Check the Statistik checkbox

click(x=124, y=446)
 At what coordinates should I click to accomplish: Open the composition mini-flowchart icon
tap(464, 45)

--

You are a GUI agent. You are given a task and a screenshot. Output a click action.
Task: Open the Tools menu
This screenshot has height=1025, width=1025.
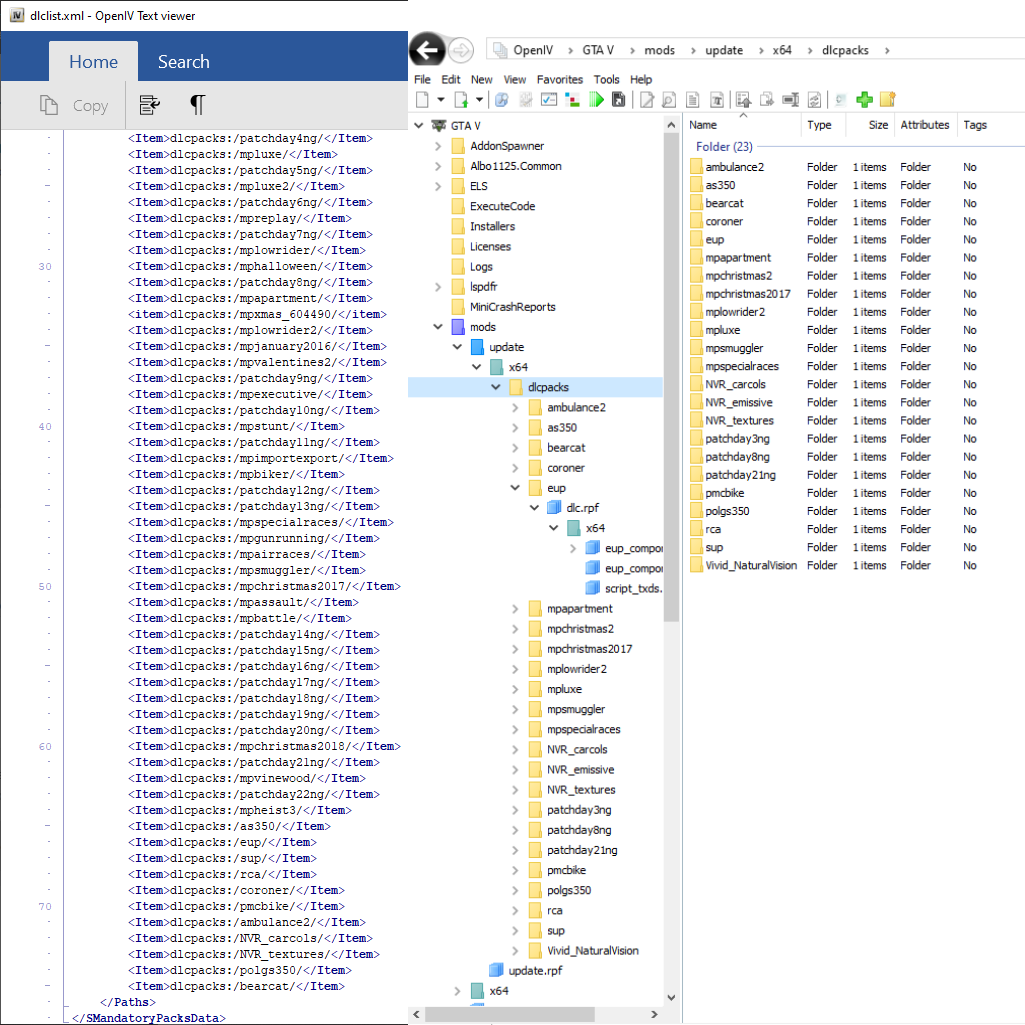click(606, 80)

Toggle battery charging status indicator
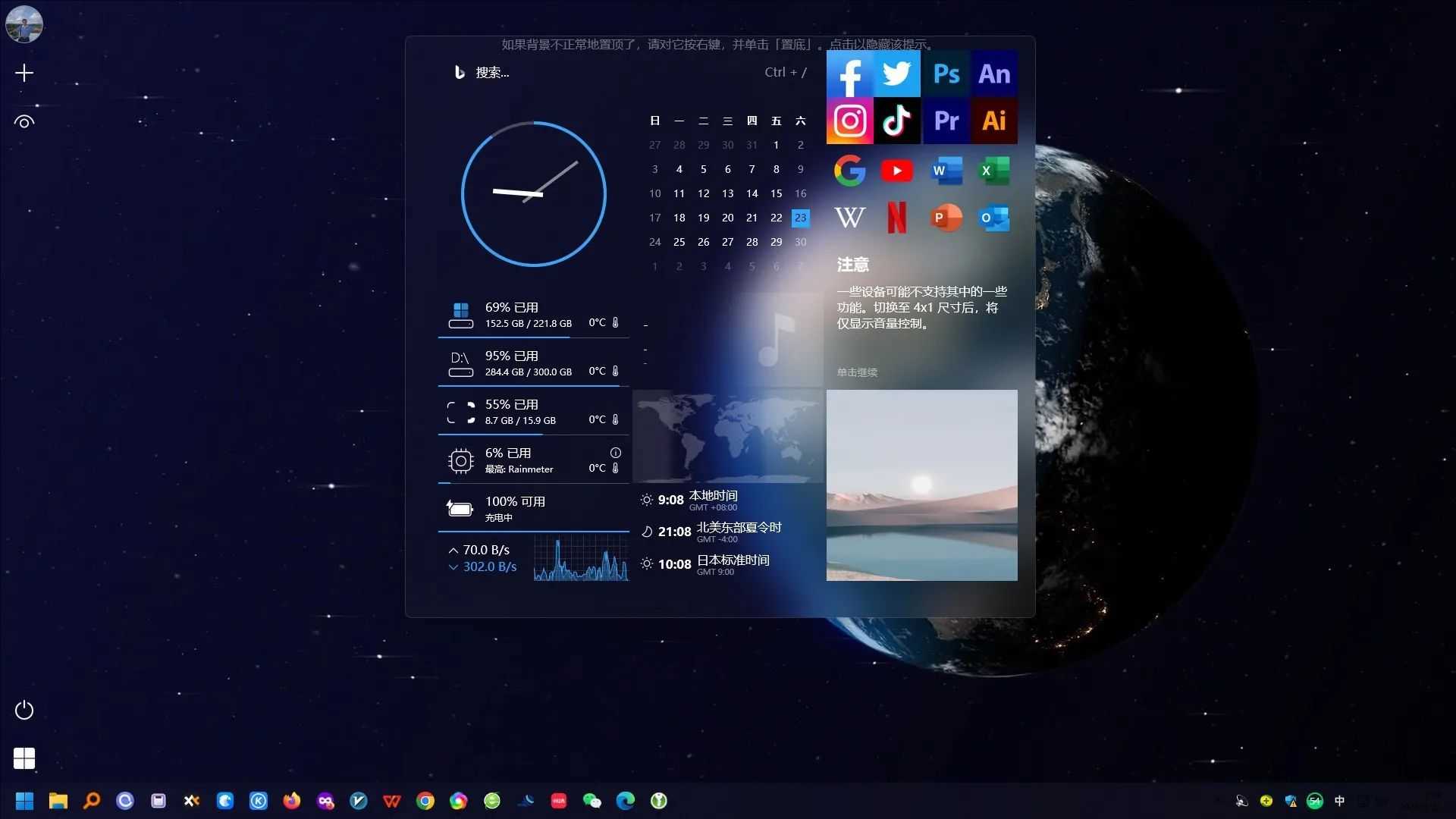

= Description of the task =
Though the entries above contain pictures, none should be copied; reproduce only the lines between the one holding "This screenshot has height=1025, width=1025." and the one holding "Toggle battery charging status indicator", inclusive, exactly as written.

= Solution =
This screenshot has height=1025, width=1025.
click(606, 80)

Toggle battery charging status indicator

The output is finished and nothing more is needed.